§ Textauszug
# Norwegens Fischerei-Industrie bricht Rekorde



## rippi (24. Januar 2022)

Ja. Industrielle Fischerei global verbieten!


----------



## Blueser (24. Januar 2022)

Das Stichwort ist Nachhaltigkeit. Ohne dem ist es Raubbau an der Natur.


----------



## jochen68 (24. Januar 2022)

Müsste man noch mal genauer aufschlüsseln, welcher Bereich da nun so expandiert ist. Ob es auch die "herkömmliche" Fischerei ist oder die Steigerungen allein auf Zuchtfisch zurückzuführen ist ...


----------



## crisis (24. Januar 2022)

Norwegen ist ein souveränes Land und kann damit auch bestimmen, wer was in welcher Menge ausführen darf. Wir Angler sind doch dafür bekannt, dass wir, was unsere angestammten Rechte betrifft, möglichst wenig vorschreiben lassen wollen. Ergo sollte das auch für die Norweger gelten.

§ Ausgewählte Daten
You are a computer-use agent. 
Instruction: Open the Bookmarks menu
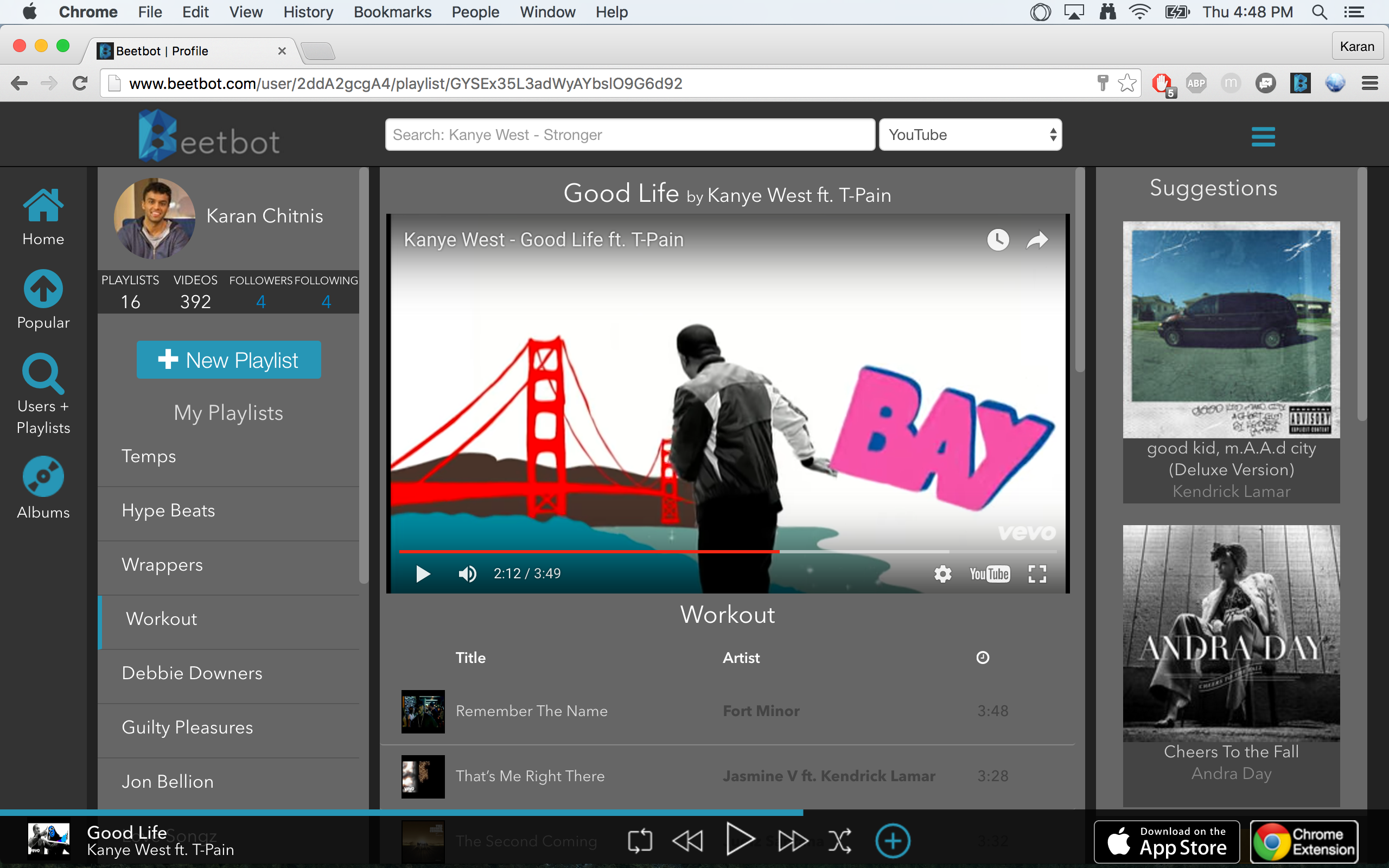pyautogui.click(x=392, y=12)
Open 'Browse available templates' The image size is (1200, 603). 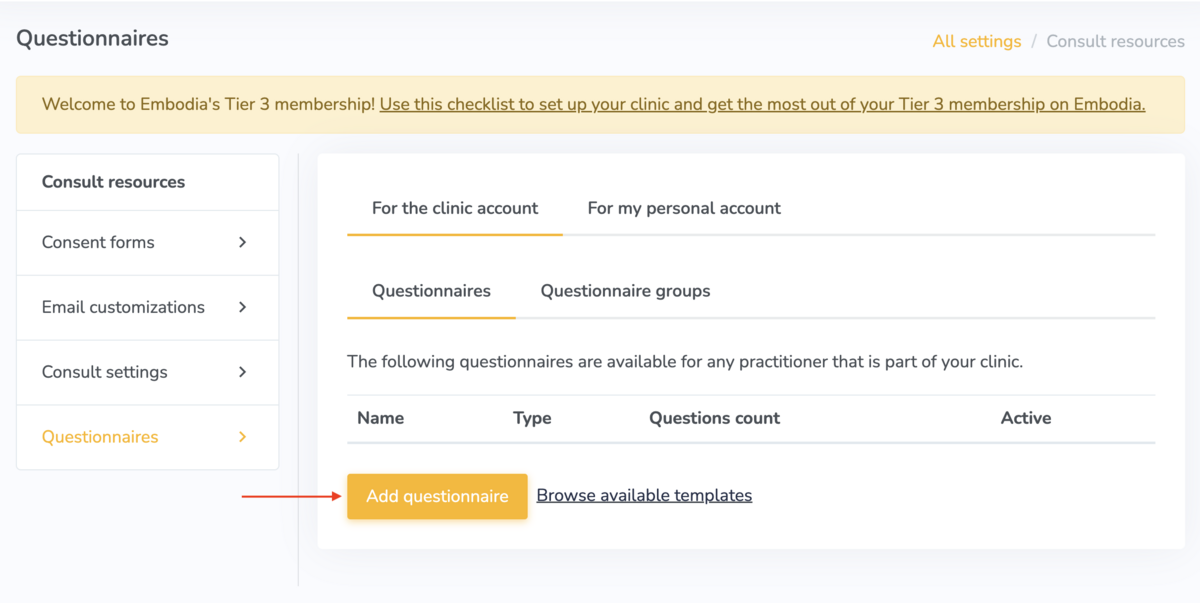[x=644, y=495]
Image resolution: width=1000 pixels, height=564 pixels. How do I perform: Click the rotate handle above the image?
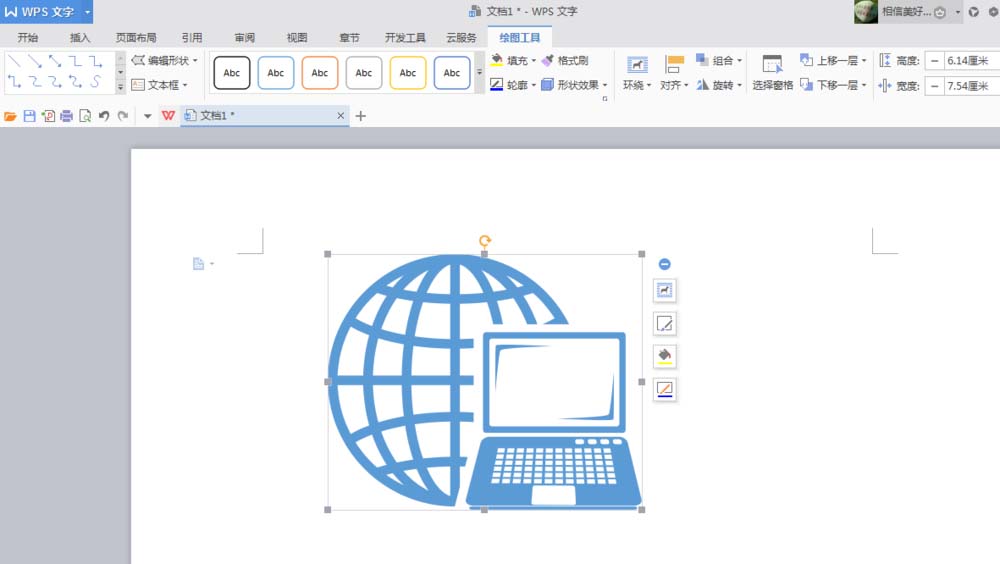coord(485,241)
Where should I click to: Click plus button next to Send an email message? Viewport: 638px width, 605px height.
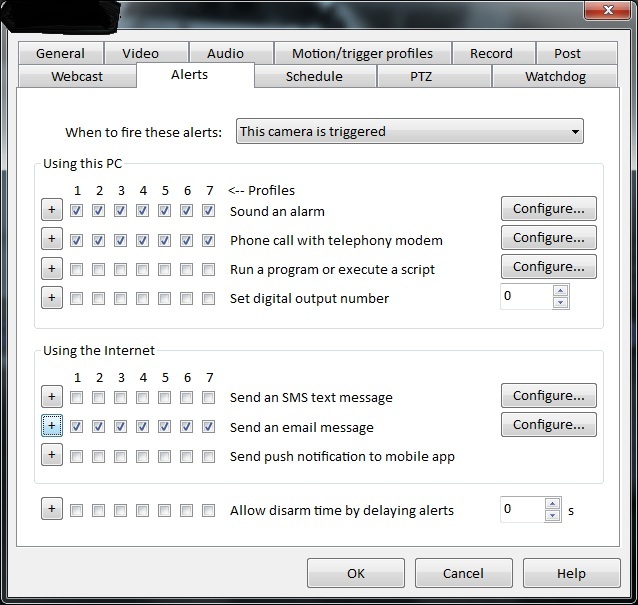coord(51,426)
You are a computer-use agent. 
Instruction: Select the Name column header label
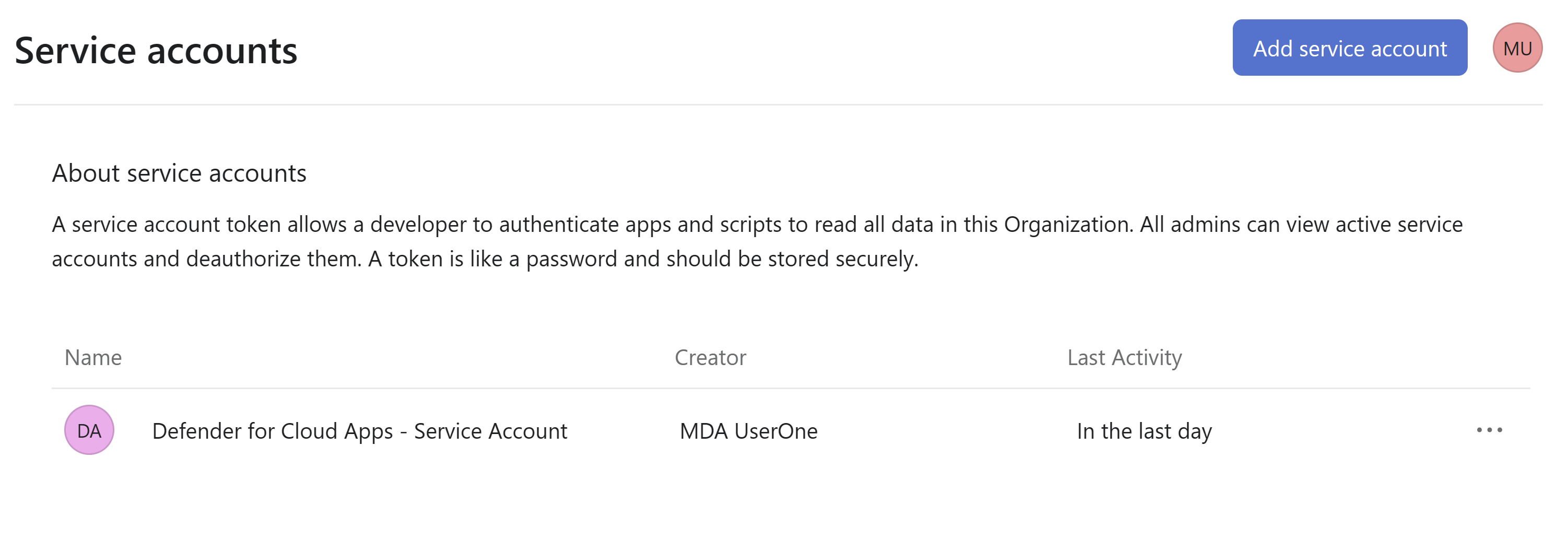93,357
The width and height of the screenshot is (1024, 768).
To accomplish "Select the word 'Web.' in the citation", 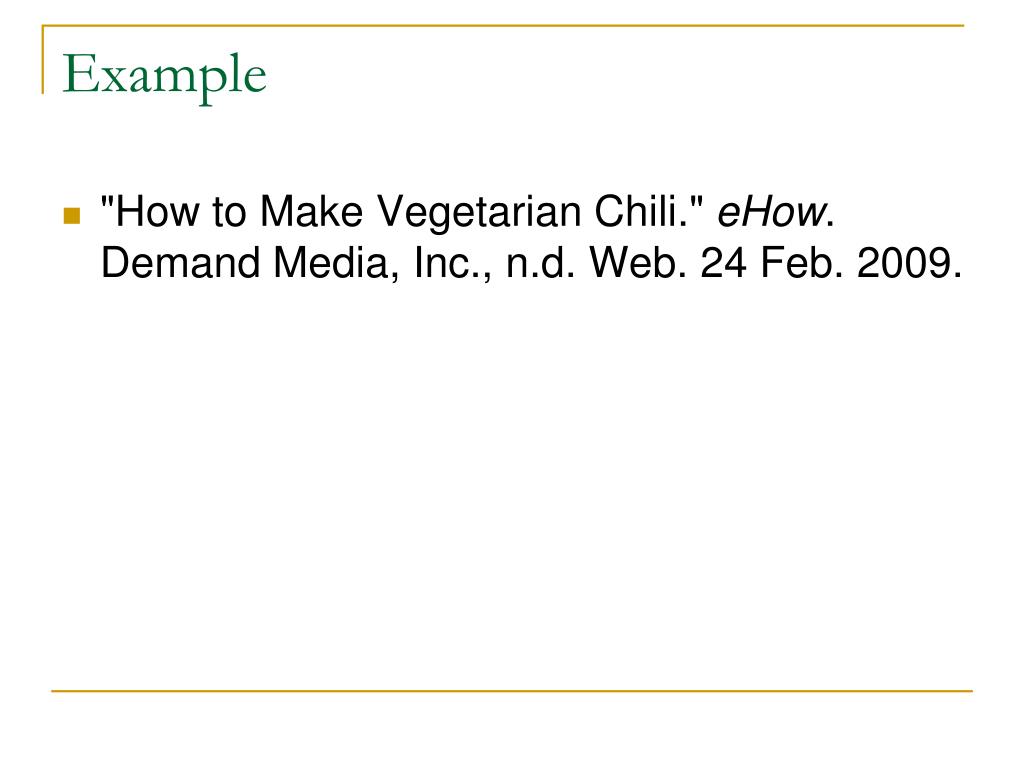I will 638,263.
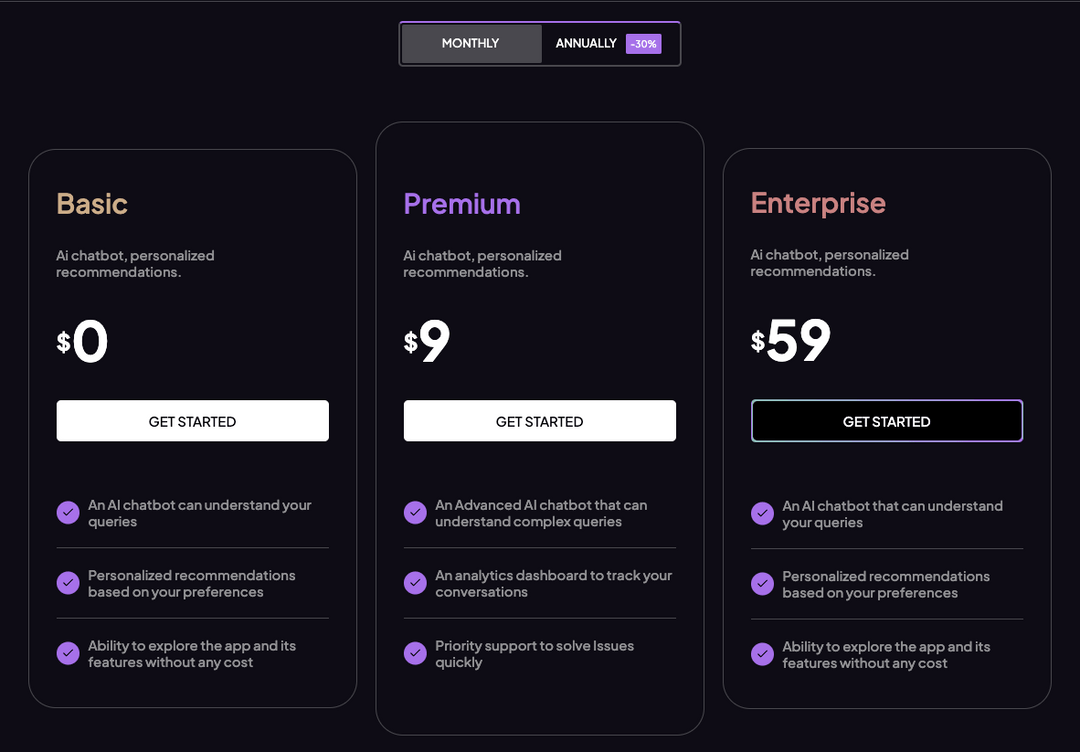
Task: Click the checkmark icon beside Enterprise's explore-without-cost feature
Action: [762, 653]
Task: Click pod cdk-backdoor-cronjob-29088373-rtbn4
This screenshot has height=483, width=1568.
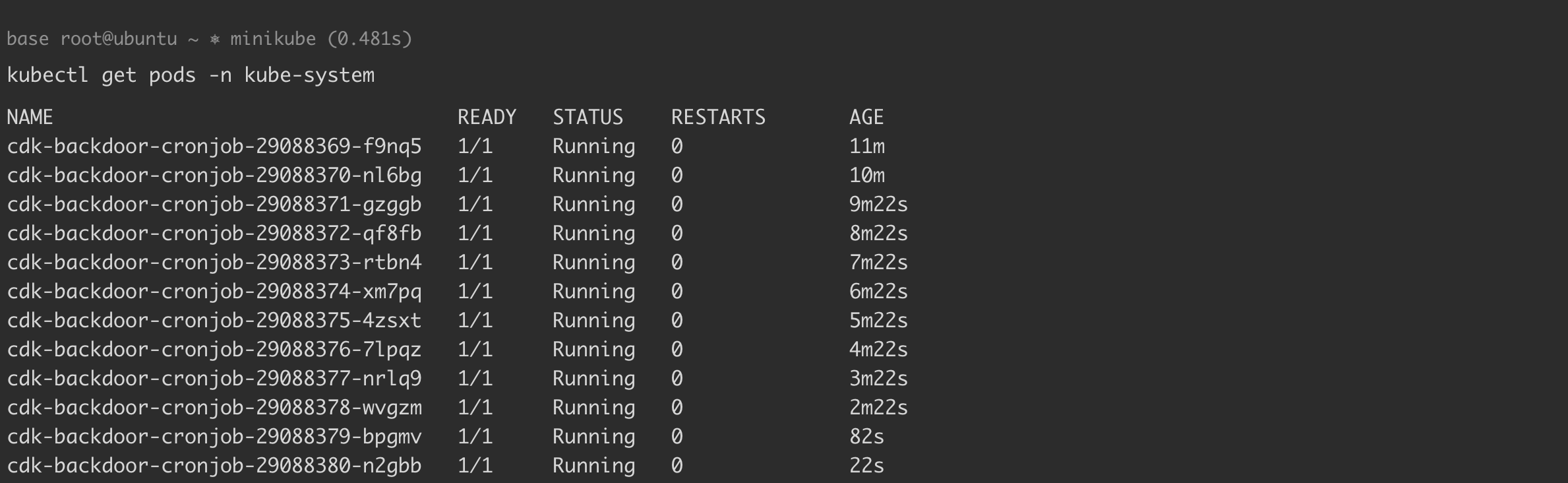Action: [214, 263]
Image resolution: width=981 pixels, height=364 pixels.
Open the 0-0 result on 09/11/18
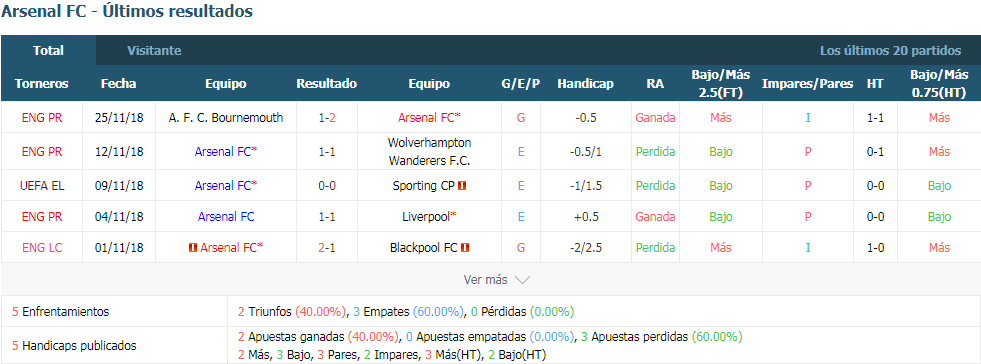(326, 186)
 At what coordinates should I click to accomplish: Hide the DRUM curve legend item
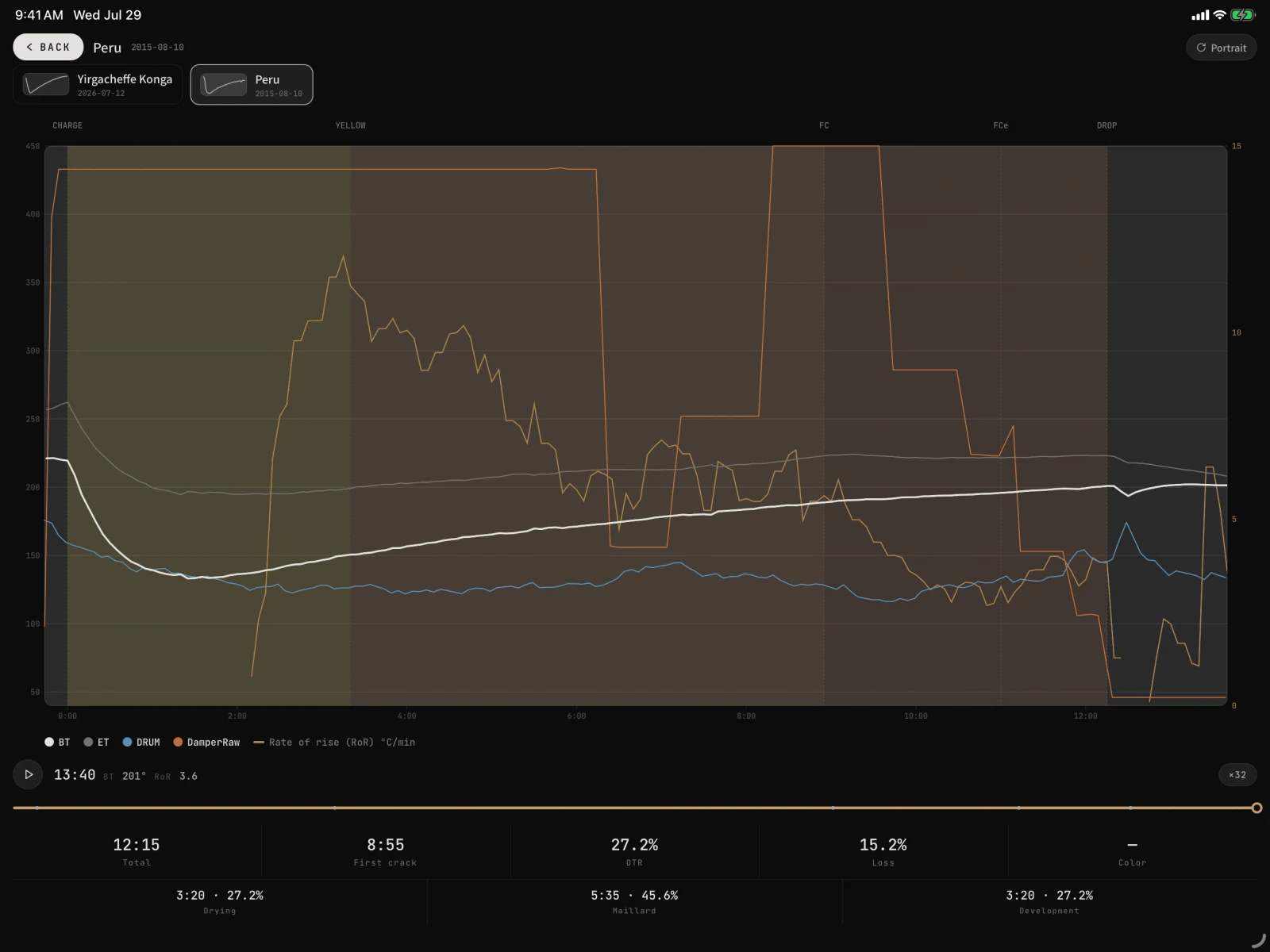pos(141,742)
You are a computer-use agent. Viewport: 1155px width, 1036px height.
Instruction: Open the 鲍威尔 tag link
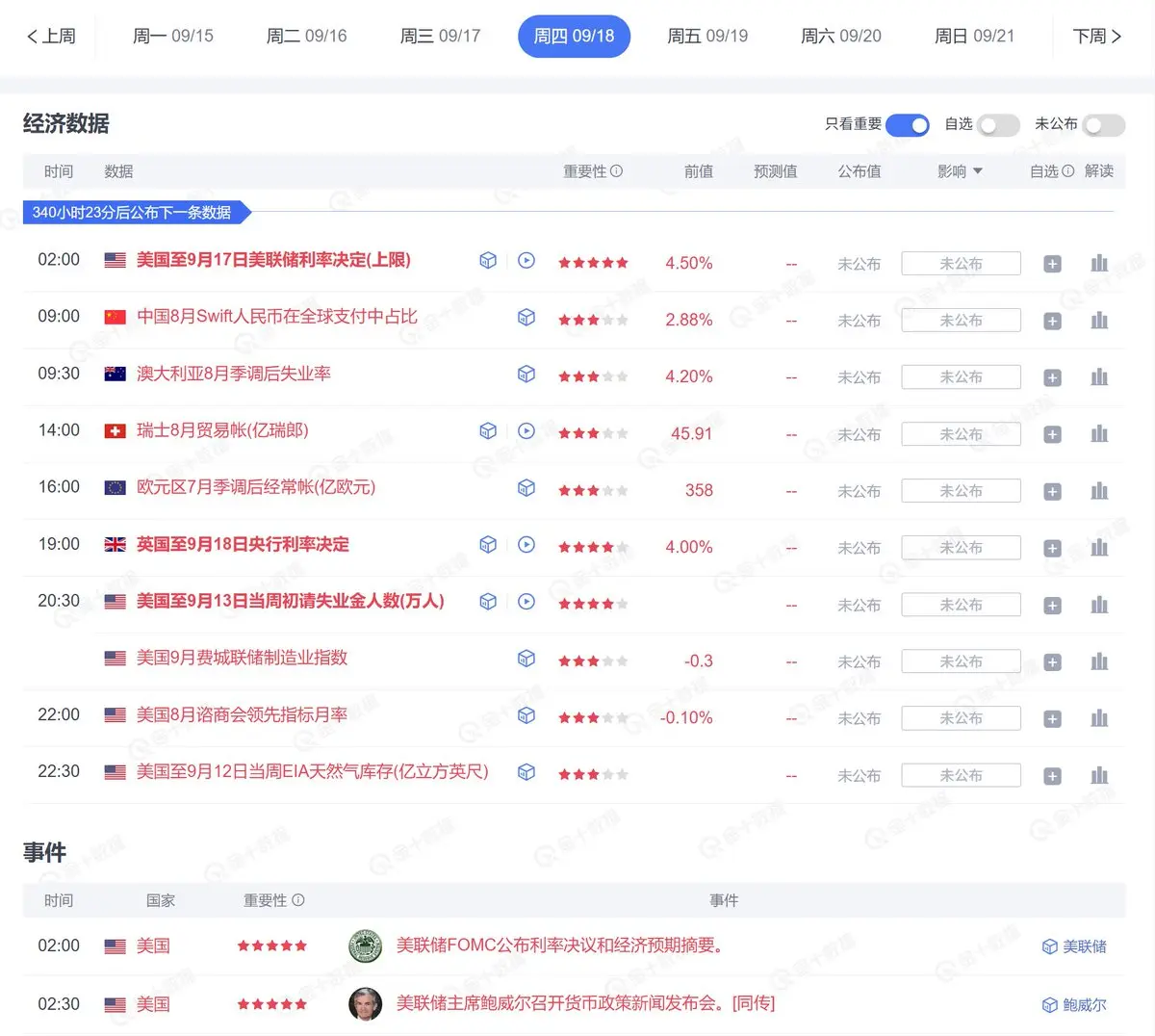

§ Aufgabenübersicht
A – Nenne alle Benutzernamen, unter denen im Textauszug ein Beitrag steht.
B – Prüfe anhand des Textauszugs, ob die folgenden Aussagen zutreffen, und belege jede Antwort mit einem wörtlichen Zitat: (i) rippi fordert ein weltweites Verbot der industriellen Fischerei. (ii) Blueser nennt Wettbewerbsfähigkeit als Stichwort. (iii) crisis ist der Ansicht, dass Norwegen selbst bestimmen kann, wer was in welcher Menge ausführen darf.
Maßgeblich ist allein der Textauszug.

§ Antworten je Aufgabe
A – rippi, Blueser, jochen68, crisis

B –
(i) Ja: „Industrielle Fischerei global verbieten!“
(ii) Nein: „Das Stichwort ist Nachhaltigkeit.“
(iii) Ja: „Norwegen ist ein souveränes Land und kann damit auch bestimmen, wer was in welcher Menge ausführen darf.“